### What to do
Copy the entries below verbatim, starting at the line that contains "Click the Brand label" and ending after the line that contains "Check the 文字毎に個別オブジェクト". Include both of those lines and nothing outside them.

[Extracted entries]
__________________________________________________

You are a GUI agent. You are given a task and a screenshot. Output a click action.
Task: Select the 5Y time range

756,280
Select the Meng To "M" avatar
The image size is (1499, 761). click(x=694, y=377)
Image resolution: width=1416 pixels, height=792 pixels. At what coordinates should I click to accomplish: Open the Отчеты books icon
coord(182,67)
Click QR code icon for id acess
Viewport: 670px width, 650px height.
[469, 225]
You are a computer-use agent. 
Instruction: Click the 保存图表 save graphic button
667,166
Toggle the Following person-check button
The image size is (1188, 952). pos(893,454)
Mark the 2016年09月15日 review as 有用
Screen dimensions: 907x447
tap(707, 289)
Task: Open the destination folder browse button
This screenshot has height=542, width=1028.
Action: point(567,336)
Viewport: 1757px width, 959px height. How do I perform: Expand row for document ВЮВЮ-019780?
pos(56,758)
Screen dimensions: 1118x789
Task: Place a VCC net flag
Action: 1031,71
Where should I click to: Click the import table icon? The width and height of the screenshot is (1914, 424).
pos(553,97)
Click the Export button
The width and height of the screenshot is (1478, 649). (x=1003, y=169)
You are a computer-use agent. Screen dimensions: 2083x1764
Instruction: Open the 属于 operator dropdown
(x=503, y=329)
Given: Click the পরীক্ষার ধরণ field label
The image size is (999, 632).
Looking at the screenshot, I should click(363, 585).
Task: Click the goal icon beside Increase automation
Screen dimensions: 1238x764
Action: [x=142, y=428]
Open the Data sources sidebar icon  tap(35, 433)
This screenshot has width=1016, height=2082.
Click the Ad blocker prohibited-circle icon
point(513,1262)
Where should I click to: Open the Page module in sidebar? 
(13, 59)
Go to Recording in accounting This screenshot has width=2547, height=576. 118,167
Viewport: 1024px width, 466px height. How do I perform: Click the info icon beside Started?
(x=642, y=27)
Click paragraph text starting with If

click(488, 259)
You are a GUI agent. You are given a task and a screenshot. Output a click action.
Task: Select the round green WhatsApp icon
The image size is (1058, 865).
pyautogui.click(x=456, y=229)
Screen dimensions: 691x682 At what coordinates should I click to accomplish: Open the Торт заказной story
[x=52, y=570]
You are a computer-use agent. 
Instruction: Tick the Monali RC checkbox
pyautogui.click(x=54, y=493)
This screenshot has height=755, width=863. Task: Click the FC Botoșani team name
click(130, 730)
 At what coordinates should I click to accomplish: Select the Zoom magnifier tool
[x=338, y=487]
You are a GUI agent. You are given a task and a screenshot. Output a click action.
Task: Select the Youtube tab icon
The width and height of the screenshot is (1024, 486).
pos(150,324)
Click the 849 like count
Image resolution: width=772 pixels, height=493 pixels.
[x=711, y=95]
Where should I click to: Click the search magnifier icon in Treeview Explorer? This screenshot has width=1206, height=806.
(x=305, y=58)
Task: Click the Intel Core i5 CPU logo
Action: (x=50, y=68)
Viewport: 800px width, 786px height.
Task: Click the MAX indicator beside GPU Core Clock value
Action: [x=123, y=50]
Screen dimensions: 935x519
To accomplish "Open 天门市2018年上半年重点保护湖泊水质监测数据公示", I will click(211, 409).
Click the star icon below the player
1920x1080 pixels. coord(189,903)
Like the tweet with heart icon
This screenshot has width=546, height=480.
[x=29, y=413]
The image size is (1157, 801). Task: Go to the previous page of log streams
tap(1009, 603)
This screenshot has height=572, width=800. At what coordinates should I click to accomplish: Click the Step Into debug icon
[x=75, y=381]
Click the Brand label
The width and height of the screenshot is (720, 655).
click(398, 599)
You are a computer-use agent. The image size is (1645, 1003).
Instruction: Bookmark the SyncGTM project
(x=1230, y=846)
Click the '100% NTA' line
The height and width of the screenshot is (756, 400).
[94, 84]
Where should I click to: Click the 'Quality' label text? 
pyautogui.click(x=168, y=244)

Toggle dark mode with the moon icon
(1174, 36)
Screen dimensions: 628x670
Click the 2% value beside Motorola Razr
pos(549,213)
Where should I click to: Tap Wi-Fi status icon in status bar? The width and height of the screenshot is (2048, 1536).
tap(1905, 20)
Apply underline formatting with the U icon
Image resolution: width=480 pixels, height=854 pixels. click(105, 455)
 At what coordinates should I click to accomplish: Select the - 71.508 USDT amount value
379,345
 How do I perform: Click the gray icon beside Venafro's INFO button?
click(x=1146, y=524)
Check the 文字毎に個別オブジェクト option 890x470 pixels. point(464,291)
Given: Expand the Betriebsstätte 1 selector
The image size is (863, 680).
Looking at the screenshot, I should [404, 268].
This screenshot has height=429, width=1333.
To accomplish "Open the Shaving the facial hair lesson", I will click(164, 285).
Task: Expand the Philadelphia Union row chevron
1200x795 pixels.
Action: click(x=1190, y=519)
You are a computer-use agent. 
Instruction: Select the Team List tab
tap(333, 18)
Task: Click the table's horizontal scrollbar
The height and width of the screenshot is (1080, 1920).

__________________________________________________

### Worked answer
Click the Brand label
The width and height of the screenshot is (720, 655).
click(398, 599)
You are a computer-use agent. The image size is (1645, 1003).
Instruction: Bookmark the SyncGTM project
(x=1230, y=846)
Click the '100% NTA' line
The height and width of the screenshot is (756, 400).
[94, 84]
Where should I click to: Click the 'Quality' label text? 
pyautogui.click(x=168, y=244)

Toggle dark mode with the moon icon
(1174, 36)
Screen dimensions: 628x670
Click the 2% value beside Motorola Razr
pos(549,213)
Where should I click to: Tap Wi-Fi status icon in status bar? The width and height of the screenshot is (2048, 1536).
tap(1905, 20)
Apply underline formatting with the U icon
Image resolution: width=480 pixels, height=854 pixels. click(105, 455)
 At what coordinates should I click to accomplish: Select the - 71.508 USDT amount value
379,345
 How do I perform: Click the gray icon beside Venafro's INFO button?
click(x=1146, y=524)
Check the 文字毎に個別オブジェクト option 890x470 pixels. point(464,291)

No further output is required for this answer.